- What the exercise asks
Arrange the records below as a two-column CSV with the header row "prompt,answer": one row per record, with the record's text under "prompt" and its answer under "answer". Put each value in double quotes, replace any line breaks with spaces, and leave the pictures out.

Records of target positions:
______

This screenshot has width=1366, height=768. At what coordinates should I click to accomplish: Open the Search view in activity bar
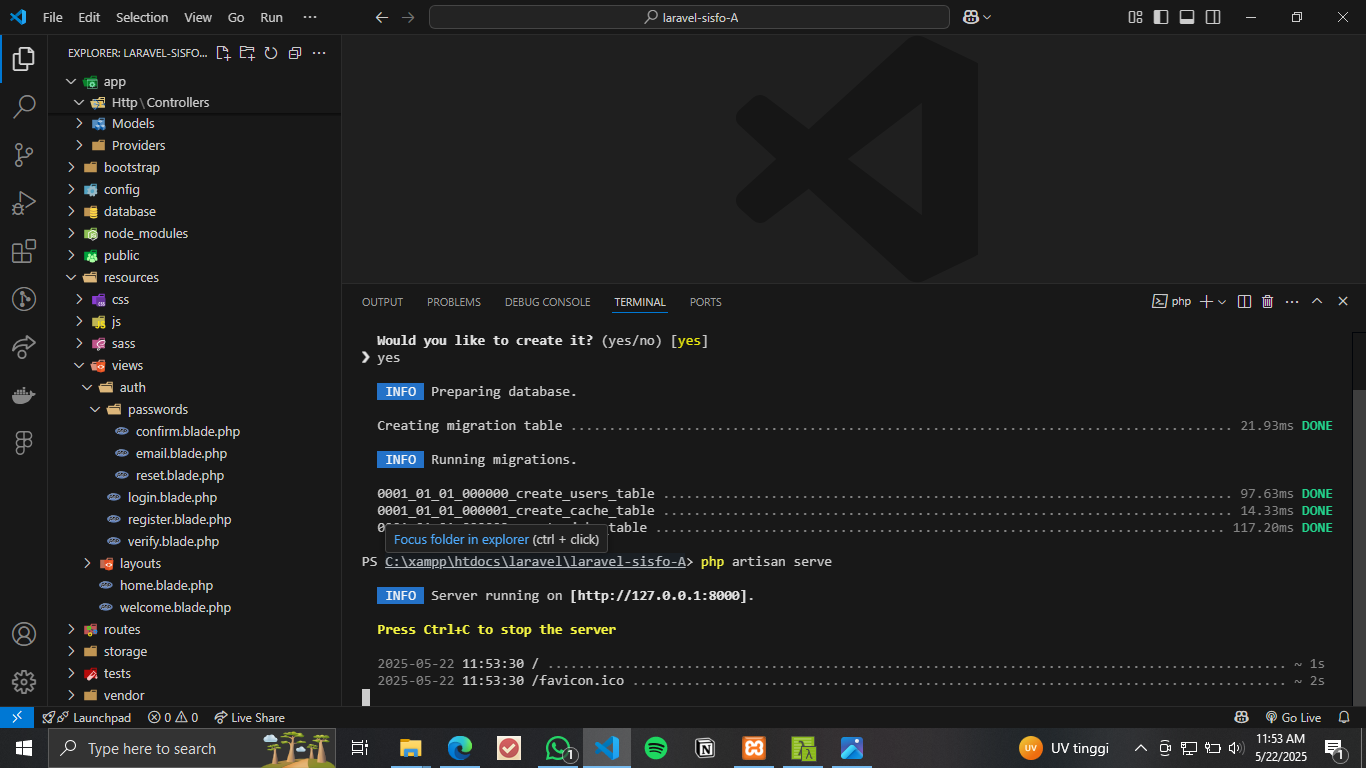24,106
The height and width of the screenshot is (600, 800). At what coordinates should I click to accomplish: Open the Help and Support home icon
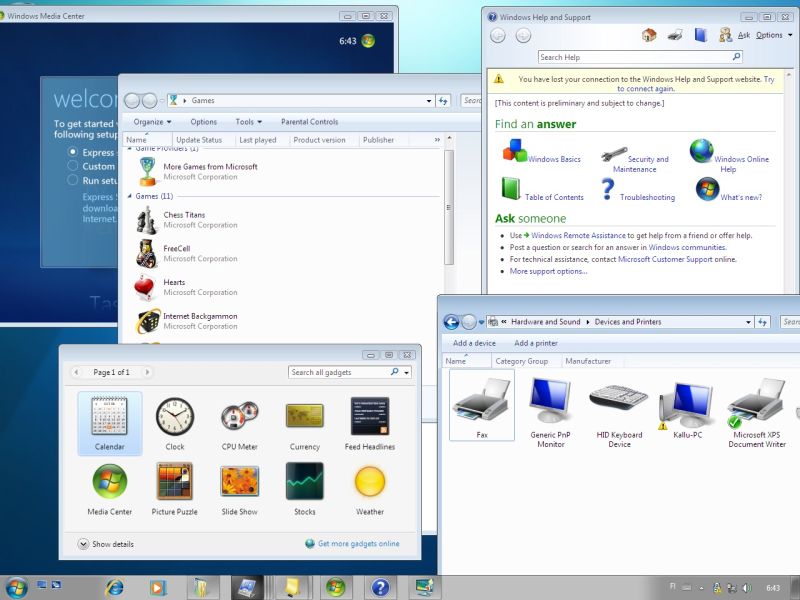[x=649, y=35]
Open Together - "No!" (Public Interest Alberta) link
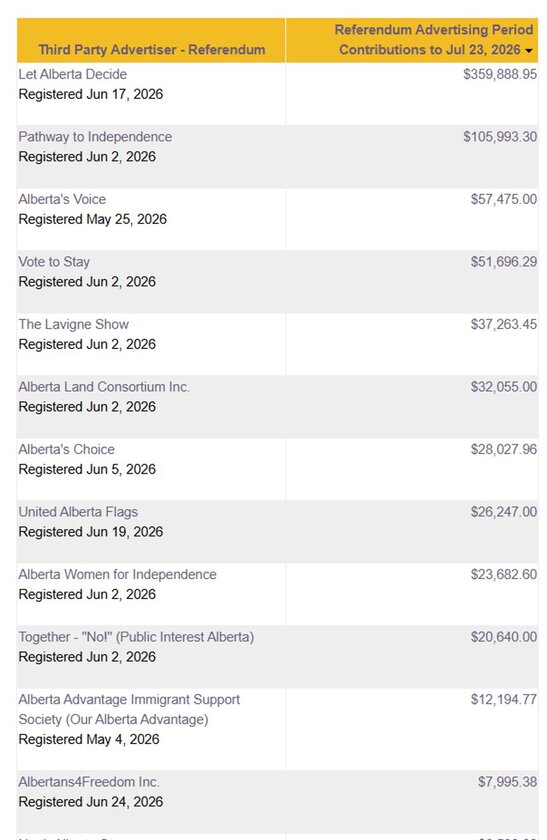Image resolution: width=547 pixels, height=840 pixels. tap(137, 638)
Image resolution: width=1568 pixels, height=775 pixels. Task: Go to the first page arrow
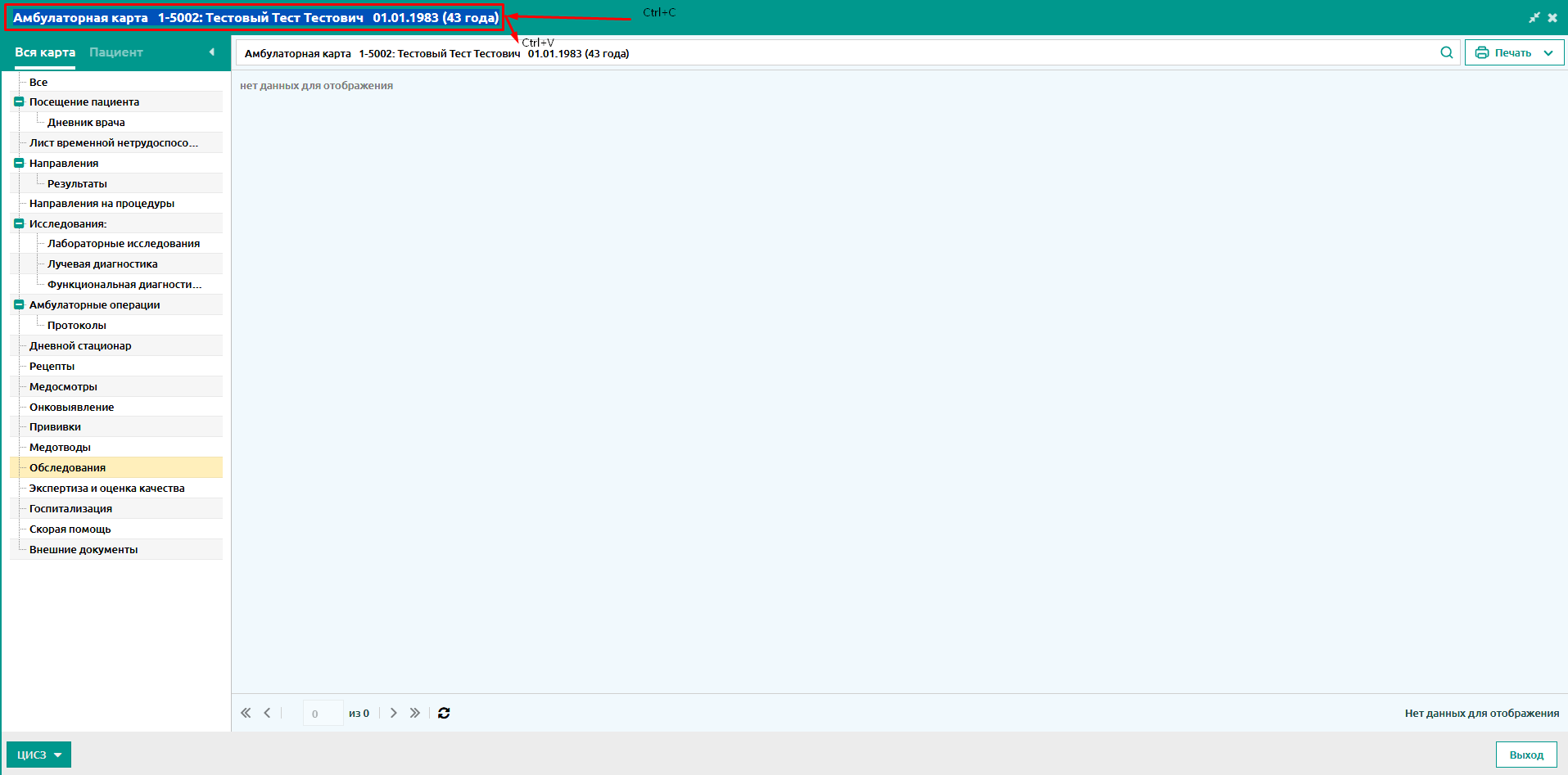tap(246, 713)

______

- Exercise response
prompt,answer
"This screenshot has width=1366, height=768. At what coordinates should I click to accomplish: Open the Search view in activity bar","24,106"
"The height and width of the screenshot is (600, 800). At what coordinates should I click to accomplish: Open the Help and Support home icon","[x=649, y=35]"
"Open Together - ""No!"" (Public Interest Alberta) link","Image resolution: width=547 pixels, height=840 pixels. tap(137, 638)"
"Image resolution: width=1568 pixels, height=775 pixels. Task: Go to the first page arrow","tap(246, 713)"